A nivel mundial se estima una incidencia aproximada de un caso por cada 10.000 nacimientos. En Costa Rica, tomando como referencia datos de nacimientos del Instituto Nacional de Estadística y Censos (INEC), se calcula que cada año podrían nacer entre tres y seis niños con esta condición, según explicó el doctor Sebastian Arellano, director médico de Roche para Caribe, Centroamérica y Venezuela.
“La AME es una enfermedad genética que afecta a las neuronas responsables del movimiento, que sirven por ejemplo para caminar, respirar y procesar los alimentos”, indicó Arellano.
SEÑALES PUEDEN PASAR DESAPERCIBIDAS
Uno de los principales desafíos de la AME es que sus primeras manifestaciones pueden confundirse con un desarrollo más lento.
Entre las señales que pueden presentarse en los bebés se encuentran poca fuerza, dificultad para sostener la cabeza y bajo tono muscular.
Cuando la enfermedad progresa sin ser detectada, la pérdida de fuerza puede dificultar que un niño alcance habilidades como sentarse o caminar. En otras personas también puede provocar una pérdida progresiva de independencia para realizar actividades cotidianas e incluso comprometer la respiración.
De acuerdo con la información suministrada por Roche, los avances en medicina han permitido pasar de un abordaje centrado principalmente en atender las complicaciones de la enfermedad, como el soporte respiratorio y la fisioterapia, a disponer también de terapias modificadoras de la enfermedad.
“La innovación en medicina ha transformado las posibilidades para las personas con Atrofia Muscular Espinal. Hoy sabemos que no basta con contar con nuevas alternativas: es fundamental reconocer la enfermedad y actuar oportunamente para brindar a cada paciente mayores oportunidades de preservar su autonomía y calidad de vida”, manifestó Arellano.

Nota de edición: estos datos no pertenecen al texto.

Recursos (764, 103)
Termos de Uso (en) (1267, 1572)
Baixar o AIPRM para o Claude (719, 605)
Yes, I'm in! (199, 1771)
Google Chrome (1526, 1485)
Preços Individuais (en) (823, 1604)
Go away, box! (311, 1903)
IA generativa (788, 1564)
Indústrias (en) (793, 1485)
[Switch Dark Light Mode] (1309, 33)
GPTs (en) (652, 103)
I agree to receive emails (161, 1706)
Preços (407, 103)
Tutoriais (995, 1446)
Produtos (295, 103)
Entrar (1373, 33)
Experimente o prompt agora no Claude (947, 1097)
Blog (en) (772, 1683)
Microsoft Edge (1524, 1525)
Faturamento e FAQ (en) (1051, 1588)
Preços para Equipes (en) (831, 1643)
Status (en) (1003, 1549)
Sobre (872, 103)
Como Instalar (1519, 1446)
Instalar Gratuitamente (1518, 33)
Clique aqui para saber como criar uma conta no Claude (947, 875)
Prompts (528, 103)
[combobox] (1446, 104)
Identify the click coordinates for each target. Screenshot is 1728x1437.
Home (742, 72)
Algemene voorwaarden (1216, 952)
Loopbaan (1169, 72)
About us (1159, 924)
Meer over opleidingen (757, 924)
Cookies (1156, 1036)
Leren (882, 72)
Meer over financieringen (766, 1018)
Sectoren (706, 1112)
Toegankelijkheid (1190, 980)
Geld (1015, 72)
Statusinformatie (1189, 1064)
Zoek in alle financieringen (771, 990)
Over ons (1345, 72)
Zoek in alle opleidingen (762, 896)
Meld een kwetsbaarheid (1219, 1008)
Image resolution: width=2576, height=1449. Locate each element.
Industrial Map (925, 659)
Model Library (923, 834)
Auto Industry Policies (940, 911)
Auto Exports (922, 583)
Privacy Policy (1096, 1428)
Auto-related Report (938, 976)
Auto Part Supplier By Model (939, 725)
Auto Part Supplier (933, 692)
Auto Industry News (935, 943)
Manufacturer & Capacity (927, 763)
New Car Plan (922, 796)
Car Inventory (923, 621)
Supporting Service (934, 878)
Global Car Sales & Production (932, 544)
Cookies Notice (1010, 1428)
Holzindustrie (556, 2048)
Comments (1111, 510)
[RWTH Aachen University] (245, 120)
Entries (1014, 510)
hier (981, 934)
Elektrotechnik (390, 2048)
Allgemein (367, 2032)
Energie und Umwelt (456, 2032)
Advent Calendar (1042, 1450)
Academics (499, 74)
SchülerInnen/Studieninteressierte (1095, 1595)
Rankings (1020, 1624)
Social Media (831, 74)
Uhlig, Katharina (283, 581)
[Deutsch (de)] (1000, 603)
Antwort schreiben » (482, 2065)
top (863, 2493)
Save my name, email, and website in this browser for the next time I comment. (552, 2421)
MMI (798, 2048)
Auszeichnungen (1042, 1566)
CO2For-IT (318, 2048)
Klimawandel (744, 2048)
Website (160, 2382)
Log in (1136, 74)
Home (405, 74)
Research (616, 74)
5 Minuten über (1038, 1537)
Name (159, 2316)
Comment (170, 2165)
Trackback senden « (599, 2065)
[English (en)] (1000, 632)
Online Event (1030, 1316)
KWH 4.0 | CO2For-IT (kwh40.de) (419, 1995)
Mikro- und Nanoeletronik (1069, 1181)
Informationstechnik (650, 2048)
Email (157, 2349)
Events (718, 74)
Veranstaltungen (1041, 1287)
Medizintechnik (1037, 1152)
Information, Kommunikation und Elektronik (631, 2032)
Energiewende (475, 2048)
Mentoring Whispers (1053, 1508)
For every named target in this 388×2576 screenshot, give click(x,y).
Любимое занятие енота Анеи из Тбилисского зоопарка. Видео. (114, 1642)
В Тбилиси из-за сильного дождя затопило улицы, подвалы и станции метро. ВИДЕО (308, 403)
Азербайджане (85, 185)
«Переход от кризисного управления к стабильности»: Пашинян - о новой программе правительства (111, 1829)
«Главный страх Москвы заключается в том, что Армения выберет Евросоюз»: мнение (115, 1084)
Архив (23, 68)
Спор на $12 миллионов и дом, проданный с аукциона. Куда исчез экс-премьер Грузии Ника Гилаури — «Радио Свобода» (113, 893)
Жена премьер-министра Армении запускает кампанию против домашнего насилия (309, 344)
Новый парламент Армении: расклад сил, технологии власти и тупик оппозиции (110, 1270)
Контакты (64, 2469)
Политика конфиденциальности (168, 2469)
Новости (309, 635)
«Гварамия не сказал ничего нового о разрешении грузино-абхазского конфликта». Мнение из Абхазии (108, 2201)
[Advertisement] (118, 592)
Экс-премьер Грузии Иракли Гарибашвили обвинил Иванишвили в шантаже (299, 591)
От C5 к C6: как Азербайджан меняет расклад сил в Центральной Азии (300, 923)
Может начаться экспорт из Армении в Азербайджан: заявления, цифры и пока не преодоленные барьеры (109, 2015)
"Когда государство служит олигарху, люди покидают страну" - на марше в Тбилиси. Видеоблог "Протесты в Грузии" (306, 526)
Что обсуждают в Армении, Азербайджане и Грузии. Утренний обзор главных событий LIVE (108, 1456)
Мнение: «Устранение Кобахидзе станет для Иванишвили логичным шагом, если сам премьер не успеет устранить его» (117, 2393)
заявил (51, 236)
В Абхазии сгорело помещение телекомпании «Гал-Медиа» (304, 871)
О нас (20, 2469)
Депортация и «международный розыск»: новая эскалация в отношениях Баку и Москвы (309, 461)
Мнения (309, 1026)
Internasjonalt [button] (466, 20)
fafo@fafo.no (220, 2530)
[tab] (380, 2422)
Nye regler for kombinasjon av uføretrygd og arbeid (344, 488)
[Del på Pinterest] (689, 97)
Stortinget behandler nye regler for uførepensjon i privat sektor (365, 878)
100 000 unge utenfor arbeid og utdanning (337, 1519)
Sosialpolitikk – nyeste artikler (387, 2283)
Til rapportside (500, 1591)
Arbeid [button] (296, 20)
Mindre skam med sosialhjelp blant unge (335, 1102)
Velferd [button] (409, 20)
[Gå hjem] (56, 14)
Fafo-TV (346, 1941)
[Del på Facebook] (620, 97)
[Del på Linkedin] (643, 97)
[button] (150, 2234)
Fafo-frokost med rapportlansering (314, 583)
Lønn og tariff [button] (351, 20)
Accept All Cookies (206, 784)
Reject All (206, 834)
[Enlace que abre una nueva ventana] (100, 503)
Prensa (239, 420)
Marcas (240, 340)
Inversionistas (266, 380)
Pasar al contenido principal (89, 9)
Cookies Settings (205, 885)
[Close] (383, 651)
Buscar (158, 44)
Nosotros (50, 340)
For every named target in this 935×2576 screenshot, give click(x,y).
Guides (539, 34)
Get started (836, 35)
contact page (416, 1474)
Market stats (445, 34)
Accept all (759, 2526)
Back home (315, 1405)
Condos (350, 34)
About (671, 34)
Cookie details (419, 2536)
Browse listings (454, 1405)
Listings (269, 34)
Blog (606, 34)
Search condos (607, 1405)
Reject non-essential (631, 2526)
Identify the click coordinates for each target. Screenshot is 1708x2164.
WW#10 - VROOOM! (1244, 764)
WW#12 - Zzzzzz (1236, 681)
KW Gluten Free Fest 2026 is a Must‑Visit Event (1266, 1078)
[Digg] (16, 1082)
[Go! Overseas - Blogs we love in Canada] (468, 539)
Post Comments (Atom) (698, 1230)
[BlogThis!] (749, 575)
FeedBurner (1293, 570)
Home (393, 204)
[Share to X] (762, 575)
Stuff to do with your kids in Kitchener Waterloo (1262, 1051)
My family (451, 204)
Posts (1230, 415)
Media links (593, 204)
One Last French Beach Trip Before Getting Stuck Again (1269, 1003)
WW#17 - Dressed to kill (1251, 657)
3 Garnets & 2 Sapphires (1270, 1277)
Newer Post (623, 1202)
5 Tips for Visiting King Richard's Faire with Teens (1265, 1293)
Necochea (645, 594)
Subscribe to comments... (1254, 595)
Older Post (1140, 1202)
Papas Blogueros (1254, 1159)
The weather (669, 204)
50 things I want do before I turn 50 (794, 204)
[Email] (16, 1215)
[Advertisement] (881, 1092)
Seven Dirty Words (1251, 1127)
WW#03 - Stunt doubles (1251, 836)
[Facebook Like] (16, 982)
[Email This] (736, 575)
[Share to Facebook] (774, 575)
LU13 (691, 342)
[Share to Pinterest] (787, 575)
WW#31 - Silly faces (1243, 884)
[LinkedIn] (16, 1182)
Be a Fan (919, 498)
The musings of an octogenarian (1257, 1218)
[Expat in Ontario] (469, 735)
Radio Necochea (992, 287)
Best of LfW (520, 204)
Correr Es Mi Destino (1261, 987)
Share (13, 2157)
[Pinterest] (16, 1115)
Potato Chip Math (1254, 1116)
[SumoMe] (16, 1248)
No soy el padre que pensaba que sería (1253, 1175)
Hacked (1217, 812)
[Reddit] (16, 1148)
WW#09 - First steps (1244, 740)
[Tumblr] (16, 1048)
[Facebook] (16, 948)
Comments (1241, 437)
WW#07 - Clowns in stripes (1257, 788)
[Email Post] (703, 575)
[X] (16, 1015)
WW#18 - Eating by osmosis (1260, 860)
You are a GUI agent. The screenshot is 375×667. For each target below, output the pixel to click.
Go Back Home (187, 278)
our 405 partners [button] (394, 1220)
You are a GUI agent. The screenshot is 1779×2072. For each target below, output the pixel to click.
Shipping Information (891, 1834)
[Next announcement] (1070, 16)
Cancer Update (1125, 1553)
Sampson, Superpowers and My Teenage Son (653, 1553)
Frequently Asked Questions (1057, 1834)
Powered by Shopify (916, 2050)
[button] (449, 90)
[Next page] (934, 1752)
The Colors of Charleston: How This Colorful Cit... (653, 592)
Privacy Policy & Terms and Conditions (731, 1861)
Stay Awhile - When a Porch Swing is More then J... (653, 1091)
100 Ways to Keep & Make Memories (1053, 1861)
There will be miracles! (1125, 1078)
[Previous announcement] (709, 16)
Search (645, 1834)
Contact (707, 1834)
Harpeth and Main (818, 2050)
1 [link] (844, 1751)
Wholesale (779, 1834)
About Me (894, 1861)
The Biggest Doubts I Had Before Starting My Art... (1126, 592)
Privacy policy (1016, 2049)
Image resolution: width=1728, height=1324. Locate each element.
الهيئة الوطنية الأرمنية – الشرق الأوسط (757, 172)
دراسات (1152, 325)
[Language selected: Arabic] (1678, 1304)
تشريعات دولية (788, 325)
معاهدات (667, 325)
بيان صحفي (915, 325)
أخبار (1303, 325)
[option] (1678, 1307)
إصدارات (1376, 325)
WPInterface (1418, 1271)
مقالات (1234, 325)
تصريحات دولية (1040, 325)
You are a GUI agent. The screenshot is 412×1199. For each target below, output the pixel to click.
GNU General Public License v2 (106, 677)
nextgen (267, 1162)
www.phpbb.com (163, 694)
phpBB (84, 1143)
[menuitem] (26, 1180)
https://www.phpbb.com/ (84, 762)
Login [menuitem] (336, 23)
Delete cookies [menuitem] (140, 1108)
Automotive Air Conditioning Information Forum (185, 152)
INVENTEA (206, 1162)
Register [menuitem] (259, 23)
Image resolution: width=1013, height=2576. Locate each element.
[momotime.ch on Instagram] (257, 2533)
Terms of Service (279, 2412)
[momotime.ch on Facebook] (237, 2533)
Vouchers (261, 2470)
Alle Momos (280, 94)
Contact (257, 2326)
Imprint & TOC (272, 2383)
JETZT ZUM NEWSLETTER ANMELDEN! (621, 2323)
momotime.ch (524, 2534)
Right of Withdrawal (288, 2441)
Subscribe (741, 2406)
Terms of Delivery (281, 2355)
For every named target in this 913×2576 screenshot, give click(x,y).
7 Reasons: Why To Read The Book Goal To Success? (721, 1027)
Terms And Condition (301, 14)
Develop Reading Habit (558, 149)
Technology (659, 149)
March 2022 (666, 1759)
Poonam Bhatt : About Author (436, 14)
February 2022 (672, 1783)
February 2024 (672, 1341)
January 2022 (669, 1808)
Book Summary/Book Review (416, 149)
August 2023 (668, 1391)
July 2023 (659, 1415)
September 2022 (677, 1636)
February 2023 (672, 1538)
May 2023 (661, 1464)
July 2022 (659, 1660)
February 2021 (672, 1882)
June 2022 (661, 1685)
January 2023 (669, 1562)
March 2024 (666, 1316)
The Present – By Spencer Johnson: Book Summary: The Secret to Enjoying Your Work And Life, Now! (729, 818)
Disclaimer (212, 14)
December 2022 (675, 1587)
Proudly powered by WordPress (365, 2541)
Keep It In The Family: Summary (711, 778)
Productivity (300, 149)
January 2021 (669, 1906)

COSTA RICA CUENTA CON “CÓDIGO AME”
En Costa Rica, los casos pediátricos bajo sospecha son atendidos principalmente en el Hospital Nacional de Niños de la Caja Costarricense de Seguro Social (CCSS), donde también se encuentran centralizadas las evaluaciones genéticas utilizadas para confirmar el diagnóstico.
El país cuenta además con un protocolo denominado “Código AME”, creado para facilitar el traslado de pacientes desde el primer nivel de atención hacia neurología pediátrica y agilizar el proceso diagnóstico.
Según la información facilitada, dentro del sistema público costarricense existe también acceso a terapia modificadora de la enfermedad para población pediátrica.
ATENCIÓN TEMPRANA Y MULTIDISCIPLINARIA
El abordaje de la AME requiere la participación coordinada de autoridades de salud, profesionales médicos, academia, organizaciones de pacientes y otros actores.
Entre los principales retos se encuentran fortalecer el conocimiento sobre las señales de alerta entre quienes brindan atención primaria, reducir el tiempo entre la sospecha y la confirmación del diagnóstico y garantizar una atención multidisciplinaria y continua.
“Cada día cuenta cuando hablamos de AME. Desde Roche creemos que innovar no es solamente desarrollar nuevas terapias, sino contribuir a que lleguen a quienes las necesitan”, señaló Arellano.
Durante el Mes de la Atrofia Muscular Espinal, el llamado se centra en conocer las señales, consultar oportunamente y fortalecer las rutas de diagnóstico y atención, con el objetivo de que los avances científicos puedan traducirse en mejores oportunidades para los pacientes y sus familias.